Exercise directions: Nothing but a verbatim copy of the data, minus the images, should be returned.

─── Data provided

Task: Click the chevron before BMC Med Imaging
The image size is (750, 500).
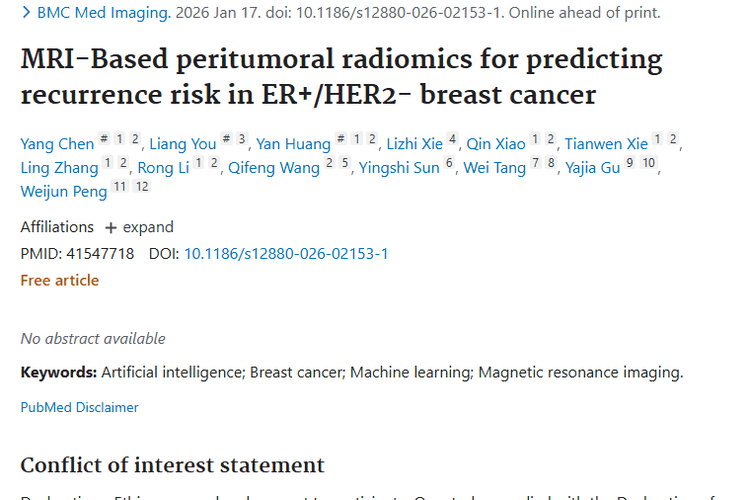Action: tap(26, 14)
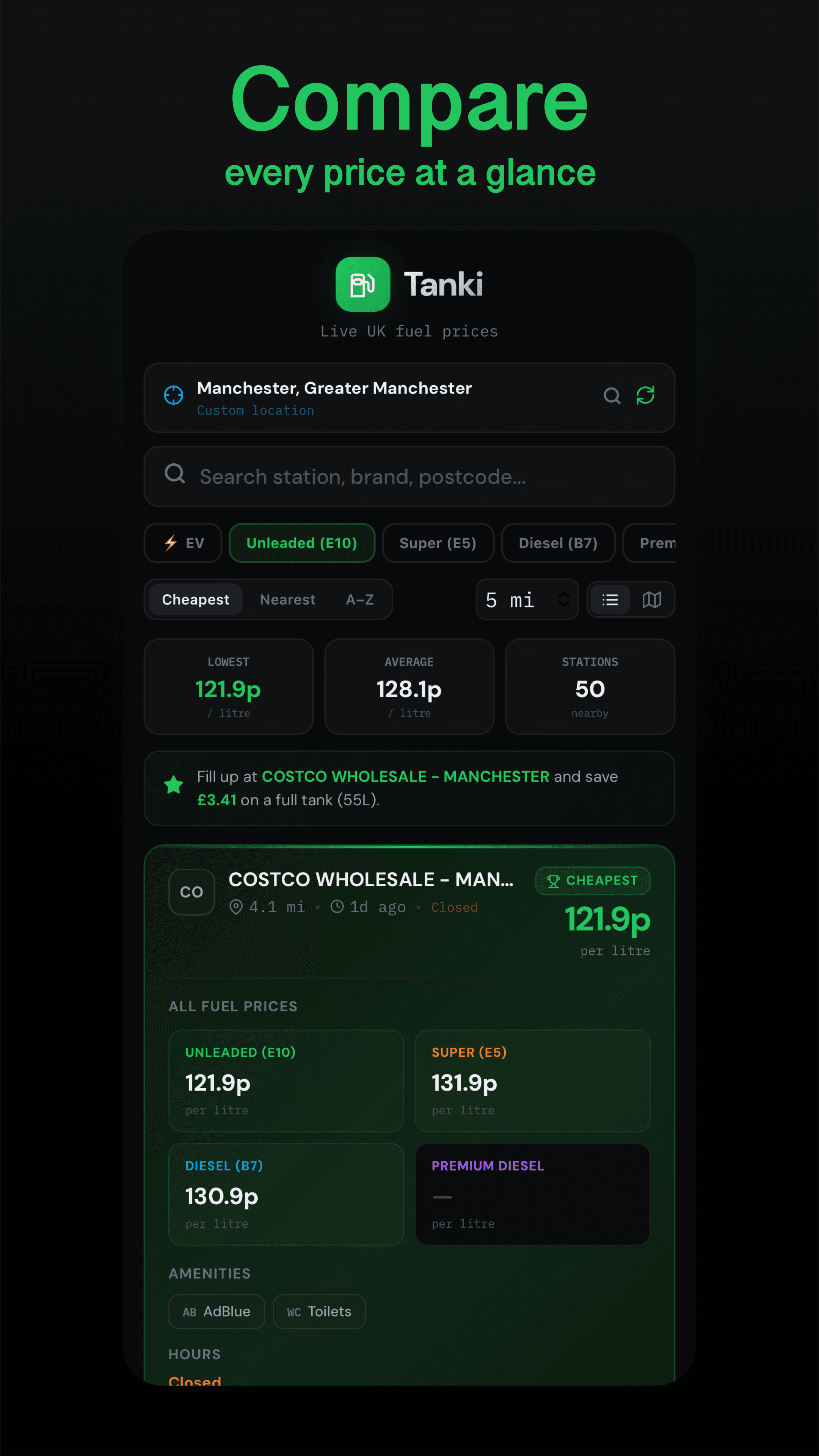
Task: Open the 5 mi radius dropdown
Action: point(527,600)
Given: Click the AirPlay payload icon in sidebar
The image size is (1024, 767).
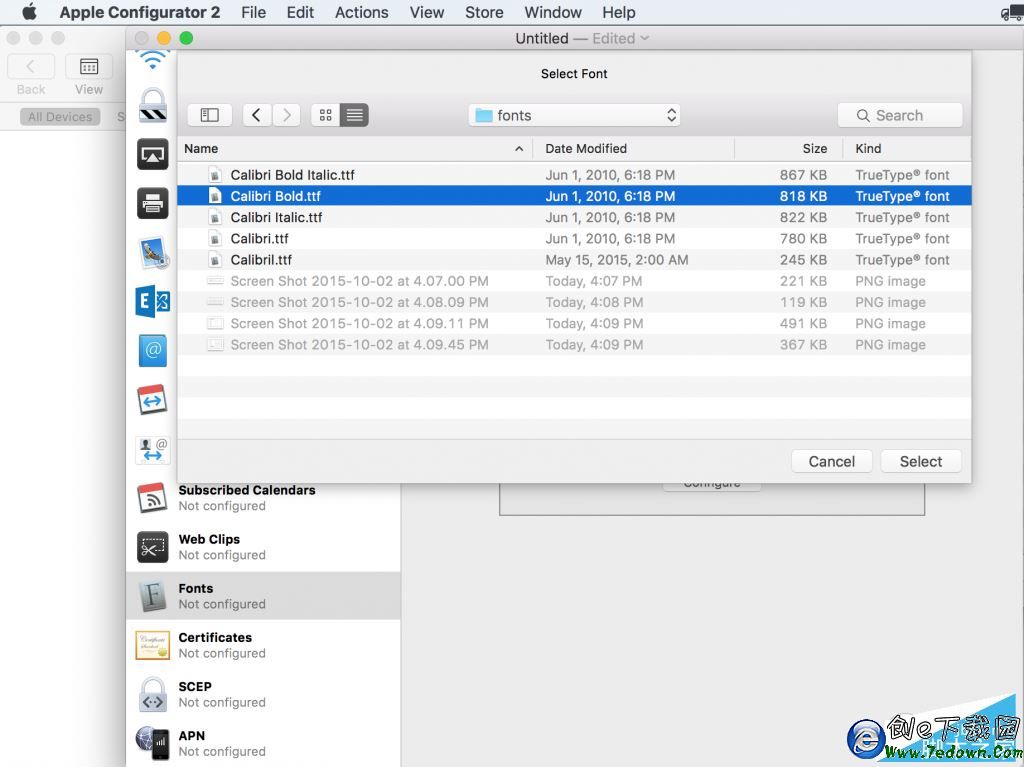Looking at the screenshot, I should pos(153,154).
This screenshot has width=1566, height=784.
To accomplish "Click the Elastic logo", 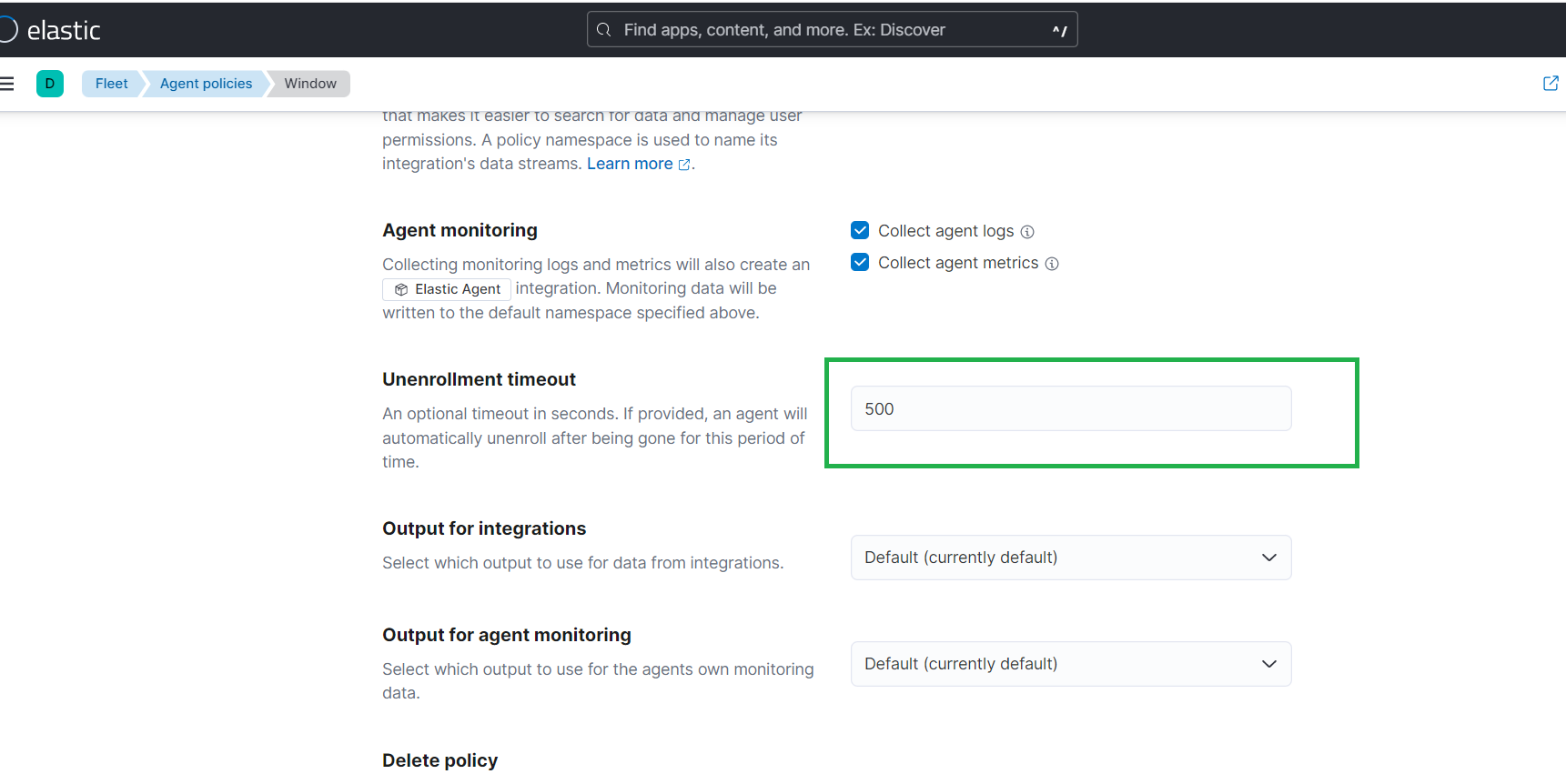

──────

Answer space:
Task: Click the chevron before BMC Med Imaging
The image size is (750, 500).
Action: tap(26, 14)
Task: Open the 5 mi radius dropdown
Action: point(527,600)
Given: Click the AirPlay payload icon in sidebar
The image size is (1024, 767).
Looking at the screenshot, I should pos(153,154).
This screenshot has width=1566, height=784.
To accomplish "Click the Elastic logo", 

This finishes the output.